For some people, however, the stones are anything but silent: a typical gallstone attack causes severe pain in the upper abdomen and may be accompanied by nausea or vomiting. People may also experience pain between the shoulder blades or only in the right shoulder. These episodes can last from 20 minutes to several hours and may occur every few weeks or be months or even years apart. Once one occurs, subsequent attacks are likely. Especially at risk are women over 20, particularly those who have had several children, men over 60, and anyone who is overweight.

Getting relief

Rising rates of gallbladder removal prompted some researchers to take a new look at laparoscopic cholecystectomy. They found that the increase reflects a “lowering of the threshold” for the operation- meaning that the surgery is being used for less acute or less well-defined conditions than in the past. However, few physicians would argue that a lower threshold is inappropriate if the surgery alleviates a patient’s suffering. “How do you measure the cost of doing more operations if the benefit to society is that more people are relieved of their disease?” said Andrew Warshaw, chief of general surgery at Massachusetts General Hospital and a professor of surgery at Harvard Medical School.

Some researchers believe that increased use may also stem from a backlog of patients who decided that they’d rather live with gallstone attacks than subject themselves to major surgery.
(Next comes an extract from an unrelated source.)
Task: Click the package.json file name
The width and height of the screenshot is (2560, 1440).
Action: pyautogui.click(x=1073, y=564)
Once lap choly became an option in the early 1990s, many of these people jumped on the bandwagon.

Meet me in court

Meanwhile, malpractice claims for bile duct injuries have grown fivefold since laparoscopic cholecystectomy was introduced. The rate of these injuries in open surgery is very low–less than 0.2%–and it’s been estimated at 0.2%-0.9% for lap choly.
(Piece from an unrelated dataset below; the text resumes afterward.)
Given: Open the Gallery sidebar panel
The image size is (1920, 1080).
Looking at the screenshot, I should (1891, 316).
Although these percentages are small, they are not considered negligible because many people who undergo gallbladder surgery are young and could have lifelong problems from a bile duct stricture. Several studies indicate that most injuries to the bile duct are caused by surgeons who have done fewer than 30 laparoscopic cholecystectomies, suggesting that proper monitoring or better training would help.

Nevertheless, many physicians believe the increase in malpractice suits is due not only to a rise in injury rates but to an expectation that laparoscopy is foolproof. People may not realize that complications can occur even when the surgeon is a veteran. “We really haven’t educated the public that laparoscopic cholecystectomy is not a minimal procedure–it’s just a minimally invasive way of doing the procedure,” said Dr. Dent of Temple University;

It is the small but real risk of injury that has caused some researchers to question whether the widespread use of lap choly is justified. A major challenge facing primary care physicians is determining whether a patient’s symptoms are attributable to gallstones or are merely coincidental, said gastroenterologist David F. Ransohoff, professor of medicine and epidemiology at the University of North Carolina at Chapel Hill, who coauthored an editorial on the subject in the Journal of the American Medical Association last year.
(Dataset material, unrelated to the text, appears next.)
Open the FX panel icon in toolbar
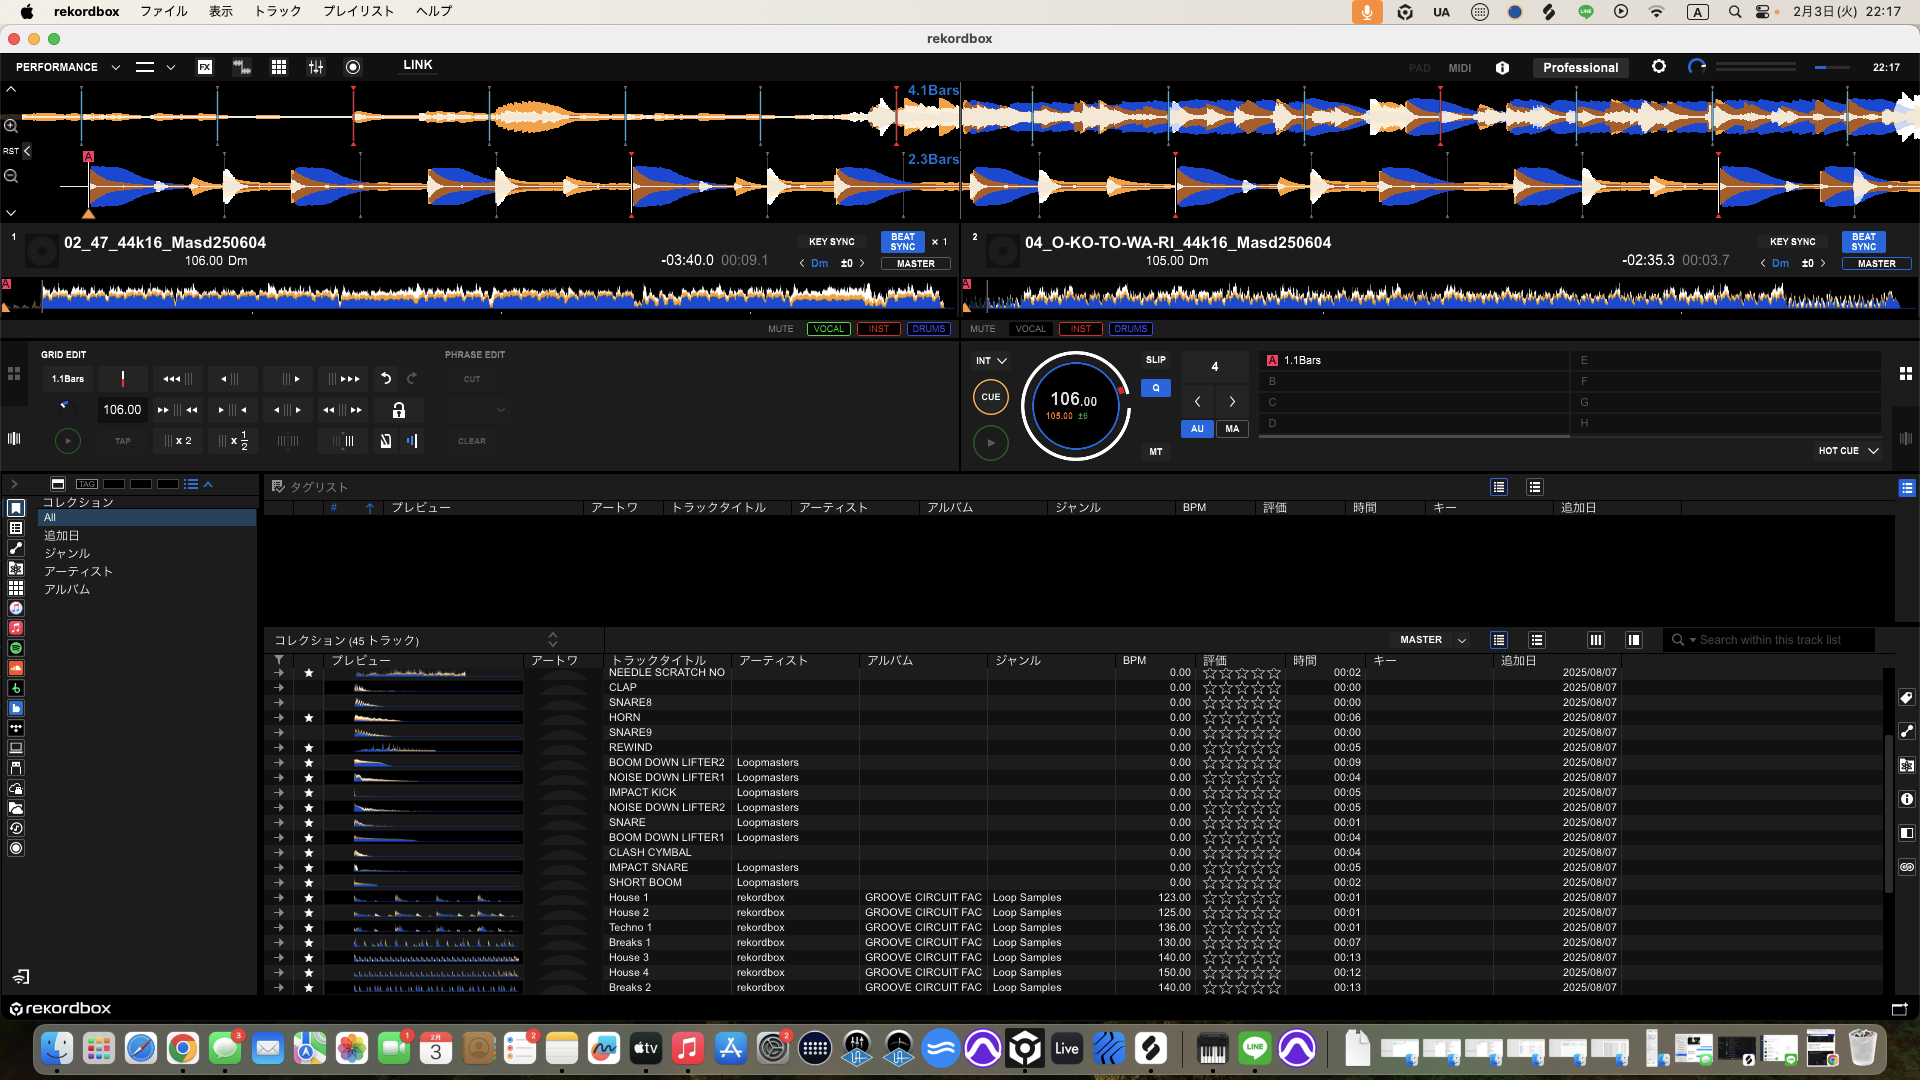 coord(205,67)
Irritable bowel syndrome, for example, may cause symptoms that resemble a gallbladder attack, and some people have similar complaints because their systems can’t handle fatty foods, said Dr. Ransohoff. “There is remarkably little data on why more people are getting this surgery and which of them are benefiting.”

Although laparoscopic cholecystectomy may be overused to some degree, it is far from a public health problem, Dr. Ransohoff noted. “Surgery should certainly be done if someone is saying ‘I never want to have this kind of pain again’ and the doctor is pretty sure it’s due to gallstones.”

But in cases where the cause is not so clear or where gallstone attacks are few and far between, a little temperance may go a long way toward reducing the number of unnecessary operations. “We just want to alert people that watchful waiting is an acceptable option to consider,” said Dr. Ransohoff.

Clearly, the decision to have surgery is an individual one. People with infrequent gallstone attacks may be able to live with the prospect of having another down the road, while those whose episodes are more common or severe may find that laparoscopic cholecystectomy greatly improves the quality of their lives.